[Stored dataset items]

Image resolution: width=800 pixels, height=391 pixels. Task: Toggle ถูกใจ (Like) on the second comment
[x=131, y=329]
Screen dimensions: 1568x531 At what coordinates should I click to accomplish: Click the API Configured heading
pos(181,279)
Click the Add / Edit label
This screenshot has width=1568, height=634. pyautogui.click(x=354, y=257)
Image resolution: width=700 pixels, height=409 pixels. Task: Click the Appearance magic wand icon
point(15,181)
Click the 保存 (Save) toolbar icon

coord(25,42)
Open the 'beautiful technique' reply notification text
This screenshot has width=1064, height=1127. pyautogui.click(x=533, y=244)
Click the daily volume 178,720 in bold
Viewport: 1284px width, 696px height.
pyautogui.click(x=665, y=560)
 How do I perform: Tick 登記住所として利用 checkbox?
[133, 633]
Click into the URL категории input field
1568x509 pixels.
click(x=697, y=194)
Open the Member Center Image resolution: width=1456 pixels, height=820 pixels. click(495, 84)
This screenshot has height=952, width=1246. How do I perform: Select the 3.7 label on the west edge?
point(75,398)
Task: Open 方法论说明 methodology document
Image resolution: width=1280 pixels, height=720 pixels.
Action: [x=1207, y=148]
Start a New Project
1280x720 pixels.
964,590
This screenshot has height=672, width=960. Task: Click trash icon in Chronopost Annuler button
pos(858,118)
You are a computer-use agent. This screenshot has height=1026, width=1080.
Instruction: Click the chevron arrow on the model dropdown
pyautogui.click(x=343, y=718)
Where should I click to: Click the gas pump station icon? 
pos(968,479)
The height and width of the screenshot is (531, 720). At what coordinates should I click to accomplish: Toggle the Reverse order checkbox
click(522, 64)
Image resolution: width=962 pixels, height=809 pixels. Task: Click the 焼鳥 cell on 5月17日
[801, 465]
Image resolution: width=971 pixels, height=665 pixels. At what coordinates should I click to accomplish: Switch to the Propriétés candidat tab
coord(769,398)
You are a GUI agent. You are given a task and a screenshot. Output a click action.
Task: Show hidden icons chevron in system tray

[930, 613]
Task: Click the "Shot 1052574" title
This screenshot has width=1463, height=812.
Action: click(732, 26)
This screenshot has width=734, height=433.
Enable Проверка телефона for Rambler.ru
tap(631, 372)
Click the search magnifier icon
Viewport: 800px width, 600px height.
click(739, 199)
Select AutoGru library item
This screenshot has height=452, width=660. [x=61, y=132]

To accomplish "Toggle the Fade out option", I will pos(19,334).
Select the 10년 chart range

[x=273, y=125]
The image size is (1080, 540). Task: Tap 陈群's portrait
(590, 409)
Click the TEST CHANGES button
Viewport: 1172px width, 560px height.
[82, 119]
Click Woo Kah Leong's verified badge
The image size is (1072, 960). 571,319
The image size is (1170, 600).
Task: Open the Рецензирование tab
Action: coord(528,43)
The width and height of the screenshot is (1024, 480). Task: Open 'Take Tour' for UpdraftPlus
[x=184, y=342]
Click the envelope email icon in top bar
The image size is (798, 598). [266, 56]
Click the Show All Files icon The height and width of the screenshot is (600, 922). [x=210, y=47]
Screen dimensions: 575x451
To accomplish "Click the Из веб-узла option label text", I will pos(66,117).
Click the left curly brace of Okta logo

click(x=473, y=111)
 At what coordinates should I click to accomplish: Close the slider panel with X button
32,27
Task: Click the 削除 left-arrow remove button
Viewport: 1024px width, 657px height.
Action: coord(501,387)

- BRIEF
Could you restate, word for word, the lines above from the one with "Click into the URL категории input field" to the one with "This screenshot has width=734, height=433.", both included?

- RESPONSE TO THE TASK
Click into the URL категории input field
1568x509 pixels.
click(x=697, y=194)
Open the Member Center Image resolution: width=1456 pixels, height=820 pixels. click(495, 84)
This screenshot has height=952, width=1246. How do I perform: Select the 3.7 label on the west edge?
point(75,398)
Task: Open 方法论说明 methodology document
Image resolution: width=1280 pixels, height=720 pixels.
Action: [x=1207, y=148]
Start a New Project
1280x720 pixels.
964,590
This screenshot has height=672, width=960. Task: Click trash icon in Chronopost Annuler button
pos(858,118)
You are a computer-use agent. This screenshot has height=1026, width=1080.
Instruction: Click the chevron arrow on the model dropdown
pyautogui.click(x=343, y=718)
Where should I click to: Click the gas pump station icon? 
pos(968,479)
The height and width of the screenshot is (531, 720). At what coordinates should I click to accomplish: Toggle the Reverse order checkbox
click(522, 64)
Image resolution: width=962 pixels, height=809 pixels. Task: Click the 焼鳥 cell on 5月17日
[801, 465]
Image resolution: width=971 pixels, height=665 pixels. At what coordinates should I click to accomplish: Switch to the Propriétés candidat tab
coord(769,398)
You are a GUI agent. You are given a task and a screenshot. Output a click action.
Task: Show hidden icons chevron in system tray

[930, 613]
Task: Click the "Shot 1052574" title
This screenshot has width=1463, height=812.
Action: click(732, 26)
This screenshot has width=734, height=433.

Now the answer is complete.